For Medalla, the final result of a work was not the most important thing, as most artists see it, but rather his interest focused on the creation process. I did a lot of prior research before producing a piece or assembly. and many of his works are ephemeral and have a lot of improvisation. He called them impromptu. “Were performances that he did in public squares and that many times had to do with very simple things, sometimes using only posters,” says Sampietro Brosa. Medalla met his partner, 25 years his junior, in New York, where he traveled to study literature. There he rubbed shoulders with art figures such as Marcel Duchamp. Together with Nankervis they founded a new artistic collective, the Mondrian Fan Club, in tribute to the artist who for them revolutionized the history of art.
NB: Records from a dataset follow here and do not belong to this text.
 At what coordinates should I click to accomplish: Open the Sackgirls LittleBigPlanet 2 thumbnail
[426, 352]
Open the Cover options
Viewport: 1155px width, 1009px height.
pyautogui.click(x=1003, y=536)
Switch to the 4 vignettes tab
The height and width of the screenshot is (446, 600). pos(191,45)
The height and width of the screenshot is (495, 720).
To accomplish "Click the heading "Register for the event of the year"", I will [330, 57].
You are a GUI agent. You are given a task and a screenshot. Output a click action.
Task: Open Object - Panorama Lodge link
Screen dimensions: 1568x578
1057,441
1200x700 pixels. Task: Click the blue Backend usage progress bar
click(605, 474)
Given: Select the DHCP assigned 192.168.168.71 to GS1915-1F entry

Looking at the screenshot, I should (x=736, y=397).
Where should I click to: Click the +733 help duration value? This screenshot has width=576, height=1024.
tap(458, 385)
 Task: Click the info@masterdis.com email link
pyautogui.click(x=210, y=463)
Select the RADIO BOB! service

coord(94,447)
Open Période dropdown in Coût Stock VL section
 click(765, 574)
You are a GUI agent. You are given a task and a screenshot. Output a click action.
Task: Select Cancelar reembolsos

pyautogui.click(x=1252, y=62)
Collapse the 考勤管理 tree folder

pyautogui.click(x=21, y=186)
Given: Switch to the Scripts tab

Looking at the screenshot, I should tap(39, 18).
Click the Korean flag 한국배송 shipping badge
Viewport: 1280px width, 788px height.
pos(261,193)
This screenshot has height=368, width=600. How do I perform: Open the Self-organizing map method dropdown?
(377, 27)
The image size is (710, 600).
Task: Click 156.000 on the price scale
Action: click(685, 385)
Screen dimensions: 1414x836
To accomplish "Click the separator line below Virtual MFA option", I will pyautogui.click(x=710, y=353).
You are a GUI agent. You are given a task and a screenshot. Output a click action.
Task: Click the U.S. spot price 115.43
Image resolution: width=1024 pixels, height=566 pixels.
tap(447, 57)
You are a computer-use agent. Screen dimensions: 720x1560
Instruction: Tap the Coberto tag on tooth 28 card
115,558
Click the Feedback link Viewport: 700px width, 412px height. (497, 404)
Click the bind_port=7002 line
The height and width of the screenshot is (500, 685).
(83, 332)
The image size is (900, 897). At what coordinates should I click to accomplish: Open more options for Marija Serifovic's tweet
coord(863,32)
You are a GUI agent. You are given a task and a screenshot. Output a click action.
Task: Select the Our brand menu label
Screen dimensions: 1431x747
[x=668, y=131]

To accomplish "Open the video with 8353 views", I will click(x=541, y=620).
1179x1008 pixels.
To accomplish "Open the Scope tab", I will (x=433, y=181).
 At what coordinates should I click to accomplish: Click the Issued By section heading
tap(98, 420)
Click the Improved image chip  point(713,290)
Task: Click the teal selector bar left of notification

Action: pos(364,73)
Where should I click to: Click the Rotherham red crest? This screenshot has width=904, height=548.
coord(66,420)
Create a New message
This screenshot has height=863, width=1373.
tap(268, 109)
The Filipino suffered a stroke in 2016, which left him paralyzed and bedridden. Despite that, he and his partner continued creating. One part of the exhibition shows images of Medalla in bed, with masks on his face made by his partner. “They are very strong portraits. It is like a wink of love and being able to work together when I was already immobile,” says the Tamayo curator. The artist died at the age of 82, already with recognition, but always challenging the establishment artistic.